▸ DATA
☆ ☆ ☆ ☆ ☆
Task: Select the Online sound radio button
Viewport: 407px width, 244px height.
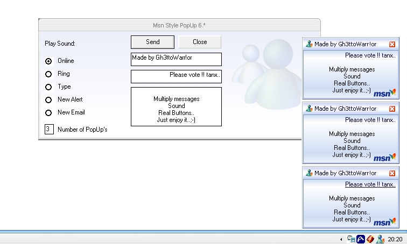Action: click(x=48, y=61)
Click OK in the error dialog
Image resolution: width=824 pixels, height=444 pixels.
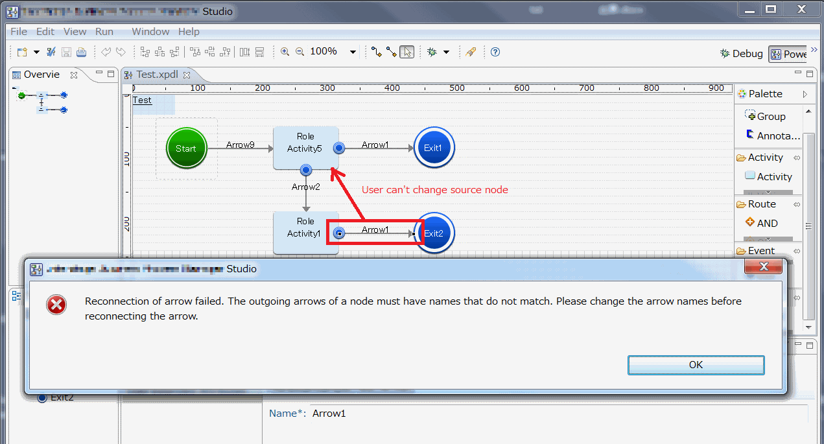click(x=696, y=365)
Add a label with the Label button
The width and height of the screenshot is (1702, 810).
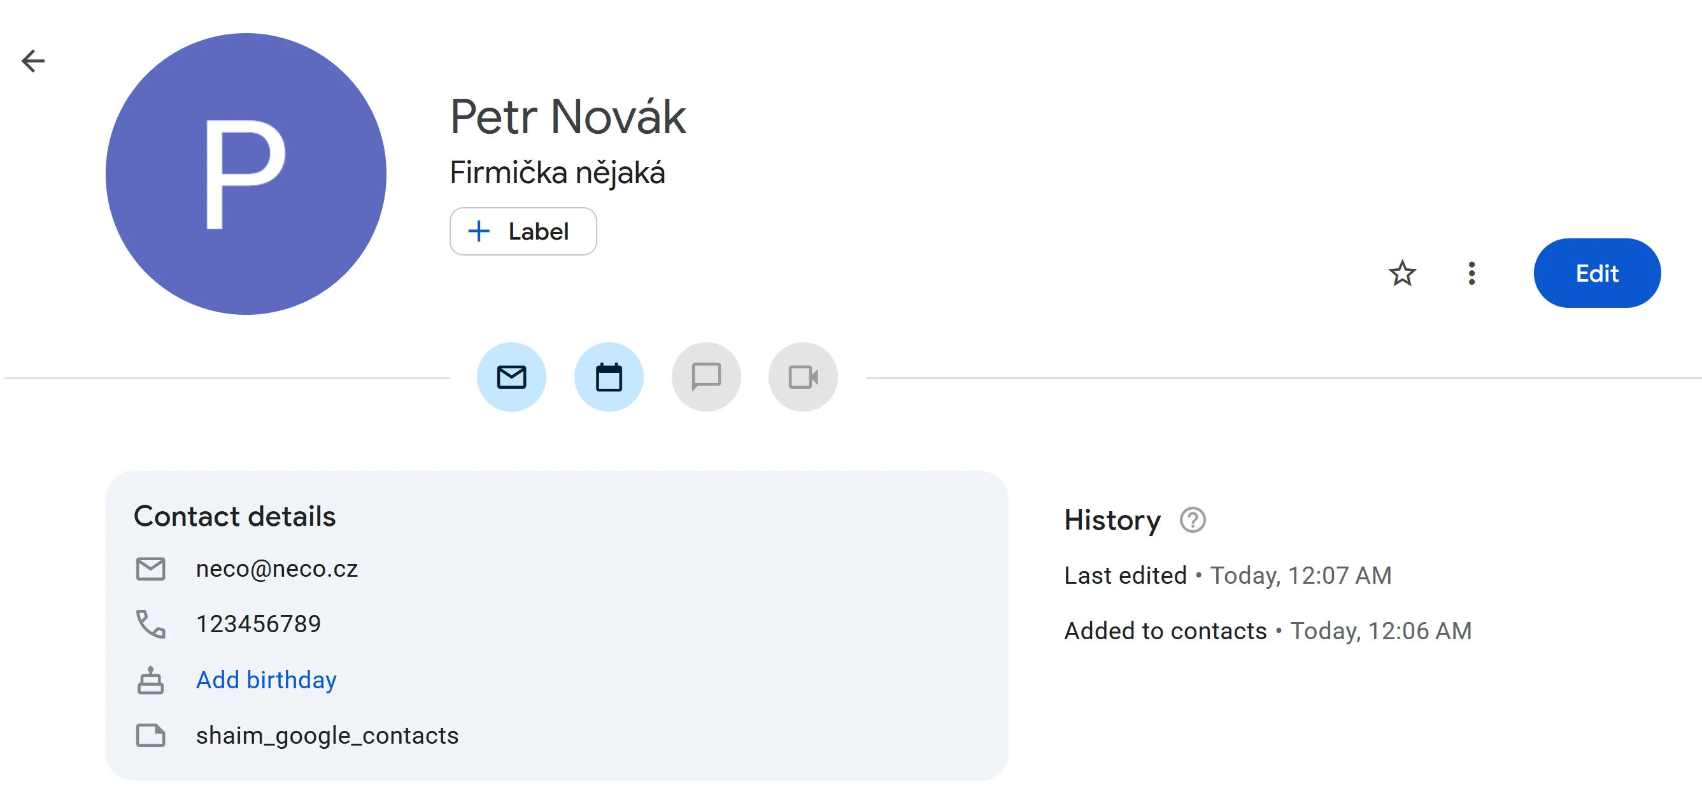coord(523,231)
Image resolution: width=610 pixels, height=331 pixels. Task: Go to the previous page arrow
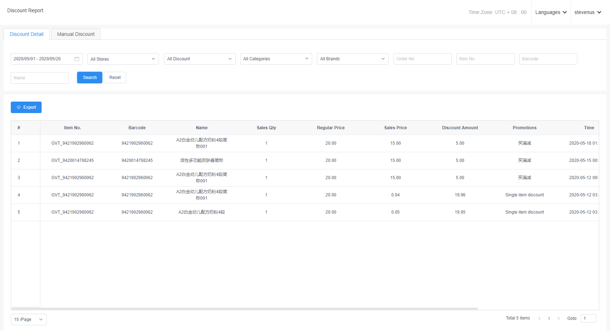pos(539,318)
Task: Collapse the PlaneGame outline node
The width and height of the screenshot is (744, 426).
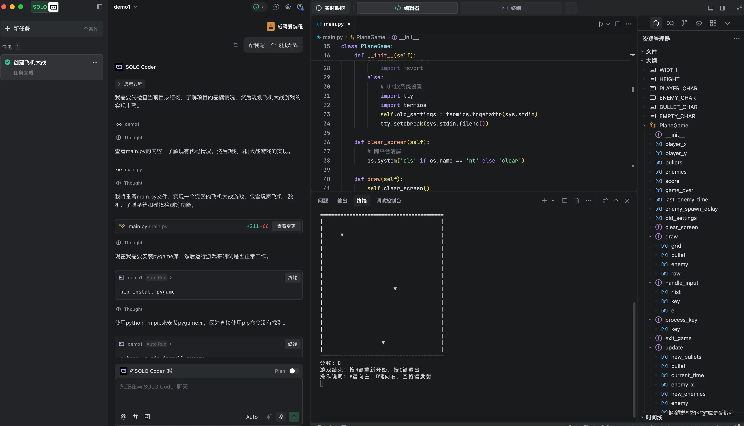Action: point(644,126)

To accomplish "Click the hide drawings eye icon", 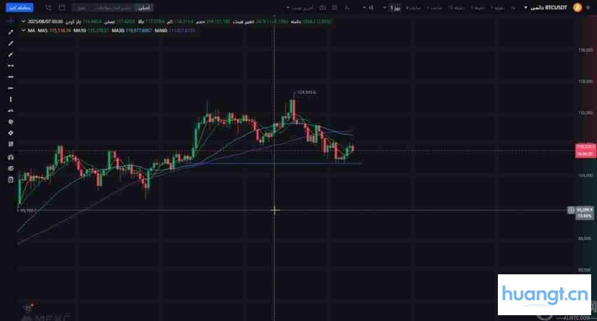I will [x=10, y=168].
☆ ☆ ☆ ☆ ☆
▸ GOAL
Copy everything from the line containing "Click OK in the error dialog" down to the line containing "pos(539,318)", changing "Image resolution" to "Screenshot size" and leaving the rest unchanged. Leave the pictures out of your answer.

▸ RESPONSE BELOW
Click OK in the error dialog
Screenshot size: width=824 pixels, height=444 pixels.
click(x=696, y=365)
Add a label with the Label button
The width and height of the screenshot is (1702, 810).
coord(523,231)
Screenshot size: width=610 pixels, height=331 pixels. Task: Go to the previous page arrow
pos(539,318)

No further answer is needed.